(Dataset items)
· · · · · · ·
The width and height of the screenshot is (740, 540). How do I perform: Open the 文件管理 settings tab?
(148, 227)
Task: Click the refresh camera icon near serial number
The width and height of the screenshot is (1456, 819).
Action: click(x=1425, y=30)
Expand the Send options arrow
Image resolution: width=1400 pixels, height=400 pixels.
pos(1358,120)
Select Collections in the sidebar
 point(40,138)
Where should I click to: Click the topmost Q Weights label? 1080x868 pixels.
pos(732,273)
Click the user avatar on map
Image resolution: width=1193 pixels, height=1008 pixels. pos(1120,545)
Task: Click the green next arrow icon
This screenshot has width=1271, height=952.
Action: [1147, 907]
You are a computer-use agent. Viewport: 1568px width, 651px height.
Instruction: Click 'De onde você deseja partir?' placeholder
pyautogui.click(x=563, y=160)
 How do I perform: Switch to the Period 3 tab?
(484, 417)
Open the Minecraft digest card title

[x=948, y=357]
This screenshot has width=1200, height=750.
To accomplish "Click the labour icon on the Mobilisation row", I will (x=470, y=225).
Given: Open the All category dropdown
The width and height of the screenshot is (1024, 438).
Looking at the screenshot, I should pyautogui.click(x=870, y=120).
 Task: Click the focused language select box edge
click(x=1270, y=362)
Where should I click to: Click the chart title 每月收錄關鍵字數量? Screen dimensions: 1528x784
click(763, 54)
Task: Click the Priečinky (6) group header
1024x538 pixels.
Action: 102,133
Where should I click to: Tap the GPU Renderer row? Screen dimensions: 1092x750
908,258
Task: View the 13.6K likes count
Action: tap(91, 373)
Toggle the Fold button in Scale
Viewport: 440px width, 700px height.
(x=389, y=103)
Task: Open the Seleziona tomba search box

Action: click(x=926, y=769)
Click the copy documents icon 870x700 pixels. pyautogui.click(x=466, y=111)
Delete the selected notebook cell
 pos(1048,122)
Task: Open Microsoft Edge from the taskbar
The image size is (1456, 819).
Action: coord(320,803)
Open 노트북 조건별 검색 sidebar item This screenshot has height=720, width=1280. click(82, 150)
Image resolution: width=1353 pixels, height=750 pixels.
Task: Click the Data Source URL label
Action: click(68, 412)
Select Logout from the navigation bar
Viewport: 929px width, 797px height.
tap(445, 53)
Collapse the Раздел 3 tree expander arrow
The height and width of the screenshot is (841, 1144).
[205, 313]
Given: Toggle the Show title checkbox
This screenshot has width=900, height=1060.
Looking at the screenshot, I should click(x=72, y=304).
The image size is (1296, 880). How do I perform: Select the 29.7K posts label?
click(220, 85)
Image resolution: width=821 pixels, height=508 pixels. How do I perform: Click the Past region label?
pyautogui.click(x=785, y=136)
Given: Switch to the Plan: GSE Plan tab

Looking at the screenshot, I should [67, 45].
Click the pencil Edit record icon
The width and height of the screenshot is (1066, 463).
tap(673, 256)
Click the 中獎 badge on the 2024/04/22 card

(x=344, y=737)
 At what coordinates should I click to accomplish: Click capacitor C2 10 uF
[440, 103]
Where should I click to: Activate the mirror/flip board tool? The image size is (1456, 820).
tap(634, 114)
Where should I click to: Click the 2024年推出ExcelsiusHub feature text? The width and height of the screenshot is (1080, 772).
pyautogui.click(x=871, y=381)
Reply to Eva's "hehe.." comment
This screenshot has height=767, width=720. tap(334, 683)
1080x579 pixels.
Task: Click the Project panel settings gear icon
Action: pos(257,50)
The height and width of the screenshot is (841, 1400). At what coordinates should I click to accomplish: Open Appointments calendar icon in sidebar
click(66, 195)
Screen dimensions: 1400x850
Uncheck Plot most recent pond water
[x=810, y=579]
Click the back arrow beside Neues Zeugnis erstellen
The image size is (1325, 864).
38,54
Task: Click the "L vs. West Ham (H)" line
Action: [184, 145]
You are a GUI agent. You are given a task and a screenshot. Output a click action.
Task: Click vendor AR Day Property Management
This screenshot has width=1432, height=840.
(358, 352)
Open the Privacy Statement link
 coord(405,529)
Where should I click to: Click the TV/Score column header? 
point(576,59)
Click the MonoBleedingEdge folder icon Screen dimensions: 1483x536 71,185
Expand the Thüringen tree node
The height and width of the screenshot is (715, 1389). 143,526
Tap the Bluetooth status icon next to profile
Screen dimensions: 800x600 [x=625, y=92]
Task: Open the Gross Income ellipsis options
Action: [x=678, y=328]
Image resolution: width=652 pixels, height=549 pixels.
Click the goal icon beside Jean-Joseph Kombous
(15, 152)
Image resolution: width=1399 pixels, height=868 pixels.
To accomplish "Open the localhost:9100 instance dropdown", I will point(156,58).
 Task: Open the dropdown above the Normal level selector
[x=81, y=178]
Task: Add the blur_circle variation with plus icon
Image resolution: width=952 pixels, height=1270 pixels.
· · · · · · ·
**WORK TO DO**
Rewrite the records above with "Where should I click to" changed to "Where do I click to" each time it occurs. Leave everything else untouched.

**SOLUTION TO THE PROBLEM**
The width and height of the screenshot is (740, 540). How do I perform: Open the 文件管理 settings tab?
(148, 227)
Task: Click the refresh camera icon near serial number
The width and height of the screenshot is (1456, 819).
Action: click(x=1425, y=30)
Expand the Send options arrow
Image resolution: width=1400 pixels, height=400 pixels.
pos(1358,120)
Select Collections in the sidebar
 point(40,138)
Where do I click to: Click the topmost Q Weights label? 1080x868 pixels.
pos(732,273)
Click the user avatar on map
Image resolution: width=1193 pixels, height=1008 pixels. pos(1120,545)
Task: Click the green next arrow icon
This screenshot has width=1271, height=952.
Action: [1147, 907]
You are a computer-use agent. Viewport: 1568px width, 651px height.
Instruction: Click 'De onde você deseja partir?' placeholder
pyautogui.click(x=563, y=160)
 How do I perform: Switch to the Period 3 tab?
(484, 417)
Open the Minecraft digest card title

[x=948, y=357]
This screenshot has width=1200, height=750.
To accomplish "Click the labour icon on the Mobilisation row", I will (x=470, y=225).
Given: Open the All category dropdown
The width and height of the screenshot is (1024, 438).
Looking at the screenshot, I should pyautogui.click(x=870, y=120).
 Task: Click the focused language select box edge
click(x=1270, y=362)
Where do I click to: Click the chart title 每月收錄關鍵字數量? Screen dimensions: 1528x784
click(763, 54)
Task: Click the Priečinky (6) group header
1024x538 pixels.
Action: 102,133
Where do I click to: Tap the GPU Renderer row? Screen dimensions: 1092x750
908,258
Task: View the 13.6K likes count
Action: tap(91, 373)
Toggle the Fold button in Scale
Viewport: 440px width, 700px height.
(x=389, y=103)
Task: Open the Seleziona tomba search box

Action: click(x=926, y=769)
Click the copy documents icon 870x700 pixels. pyautogui.click(x=466, y=111)
Delete the selected notebook cell
 pos(1048,122)
Task: Open Microsoft Edge from the taskbar
The image size is (1456, 819).
Action: coord(320,803)
Open 노트북 조건별 검색 sidebar item This screenshot has height=720, width=1280. click(82, 150)
Image resolution: width=1353 pixels, height=750 pixels.
Task: Click the Data Source URL label
Action: click(68, 412)
Select Logout from the navigation bar
Viewport: 929px width, 797px height.
tap(445, 53)
Collapse the Раздел 3 tree expander arrow
The height and width of the screenshot is (841, 1144).
[205, 313]
Given: Toggle the Show title checkbox
This screenshot has width=900, height=1060.
Looking at the screenshot, I should click(x=72, y=304).
The image size is (1296, 880). How do I perform: Select the 29.7K posts label?
click(220, 85)
Image resolution: width=821 pixels, height=508 pixels. How do I perform: Click the Past region label?
pyautogui.click(x=785, y=136)
Given: Switch to the Plan: GSE Plan tab

Looking at the screenshot, I should [67, 45].
Click the pencil Edit record icon
The width and height of the screenshot is (1066, 463).
tap(673, 256)
Click the 中獎 badge on the 2024/04/22 card

(x=344, y=737)
 At what coordinates should I click to accomplish: Click capacitor C2 10 uF
[440, 103]
Where do I click to: Activate the mirror/flip board tool? The image size is (1456, 820).
tap(634, 114)
Where do I click to: Click the 2024年推出ExcelsiusHub feature text? The width and height of the screenshot is (1080, 772).
pyautogui.click(x=871, y=381)
Reply to Eva's "hehe.." comment
This screenshot has height=767, width=720. tap(334, 683)
1080x579 pixels.
Task: Click the Project panel settings gear icon
Action: pos(257,50)
The height and width of the screenshot is (841, 1400). At what coordinates should I click to accomplish: Open Appointments calendar icon in sidebar
click(66, 195)
Screen dimensions: 1400x850
Uncheck Plot most recent pond water
[x=810, y=579]
Click the back arrow beside Neues Zeugnis erstellen
The image size is (1325, 864).
38,54
Task: Click the "L vs. West Ham (H)" line
Action: [184, 145]
You are a GUI agent. You are given a task and a screenshot. Output a click action.
Task: Click vendor AR Day Property Management
This screenshot has width=1432, height=840.
(358, 352)
Open the Privacy Statement link
 coord(405,529)
Where do I click to: Click the TV/Score column header? 
point(576,59)
Click the MonoBleedingEdge folder icon Screen dimensions: 1483x536 71,185
Expand the Thüringen tree node
The height and width of the screenshot is (715, 1389). 143,526
Tap the Bluetooth status icon next to profile
Screen dimensions: 800x600 [x=625, y=92]
Task: Open the Gross Income ellipsis options
Action: [x=678, y=328]
Image resolution: width=652 pixels, height=549 pixels.
Click the goal icon beside Jean-Joseph Kombous
(15, 152)
Image resolution: width=1399 pixels, height=868 pixels.
To accomplish "Open the localhost:9100 instance dropdown", I will point(156,58).
 Task: Open the dropdown above the Normal level selector
[x=81, y=178]
Task: Add the blur_circle variation with plus icon
Image resolution: width=952 pixels, height=1270 pixels.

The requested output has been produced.